We have 2 little dogs and we found they are happy to be left in the bedroom area when we go out. Our Elegance has a wood door between the bedroom and the rest of the MH so, we shut them in there and therefore do not worry about them being up at the windows. However, at the moment we are using a temporary van which doesn't have a solid door, it only has a pull across fabric screen and so, we are unable to shut them in the bedroom area when we go out. We bought a cage specifically to use with this van but Buddy hated it and was really unhappy when we left him. Candy seemed to quite like it when we tested it out for a few days at home and she happily went in it no problem but Candy is like that and she seems to feel safe in such situations. Buddy the boy dog, well he's a different kettle of fish altogether and he kept well away from the cage! Anyhow, we tried it in the MH and after the first time we left them, Buddy actually shook like a leaf when we attempted to put him in it the next time and so after the first few times of returning home to a clearly distressed dog, we decided we just couldn't put him through such terror any more! Like you, I think perhaps we are a bit too soft when it comes to our dogs but they are our babies and we just couldn't live with ourselves if we thought they were unhappy and frightened. After this, we decided to try leaving them in the lounge area with all the blinds closed and fortunately, fingers crossed they have been fine so far, so I'm extremely relieved about that as we would not like to think we could never leave them for a short while. 

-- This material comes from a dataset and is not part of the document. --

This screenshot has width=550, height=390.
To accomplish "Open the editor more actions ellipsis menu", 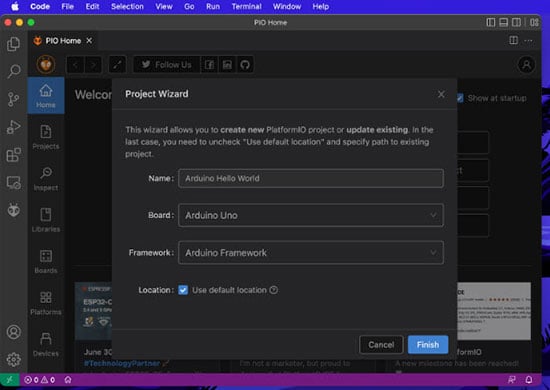I will point(528,41).
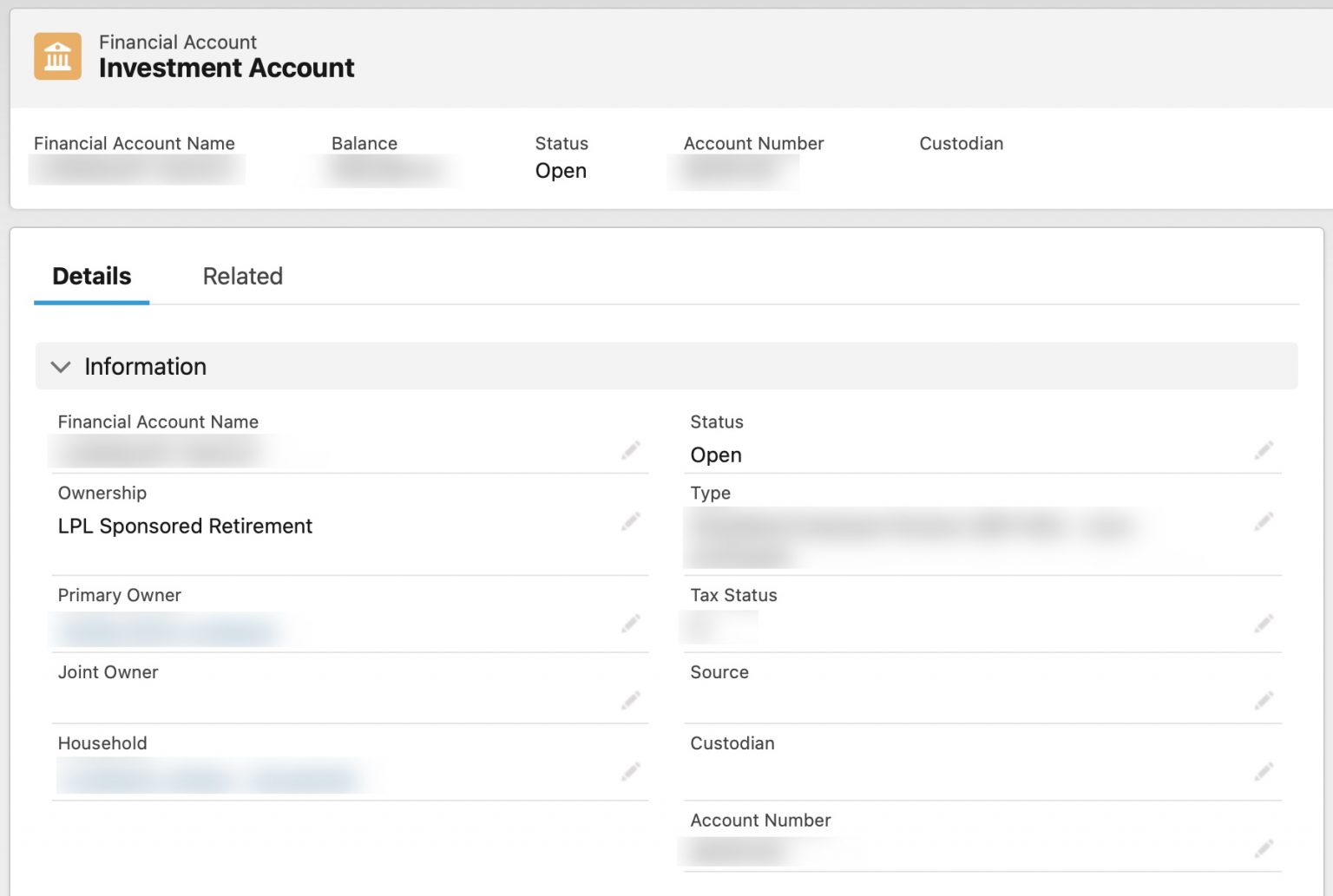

What ours like to do is make themselves a little den and Candy is a real little nest maker and both at home and in the MH she just loves to fit herself into tight litte snug places. In the MH her favourite place happens to be under the fixed table and providing they have their dog bed/mat to lie on, then they snuggle up together and seem quite relaxed when we leave them. I too worry about them being up at the window with the blinds open as I think if they saw another dog go past they may claw at the windows and do untold damage and of course, as we are only being loaned this van I do not wish to risk damaging it in any way.  

Hopefully, this incident with your dog was just a one off incident Dawn and like you say, something obviously spooked her as she doesn't normally behave this way does she? Who knows someone could have even been knocking at your door or maybe hanging around outside and in all fairness she was only doing what doggies do and simply protecting her home? However, for your peace of mind, it might be a good idea to try and think of a way of preventing her from being able to get up to the window - maybe by placing something on the sofa or seat that could act as an obstacle to her getting up to any windows or if she is a dog that jumps up onto a fixed dinette table, which may be next to a window, then could you not take the table out when you leave her or fold it down?? 

I hope you find a solution so that you can once again relax and enjoy your trips away in your MH with your dog and I am sure other people are not as judgemental as perhaps you fear?

Good luck.

Sue


----------



## Zebedee (Oct 3, 2007)

Rosbotham said:


> Just try to find a way of surreptitiously finding out what really goes on when you leave the dog, to give you confidence that they are indeed lying comfortably. Paul


Good point Paul.

When we were training Grace we weren't at all surreptitious. We just asked the neighbours in the nearest vans to tell us if she barked, explaining to them that we were unsure of her training and wanted to know if she was a pest.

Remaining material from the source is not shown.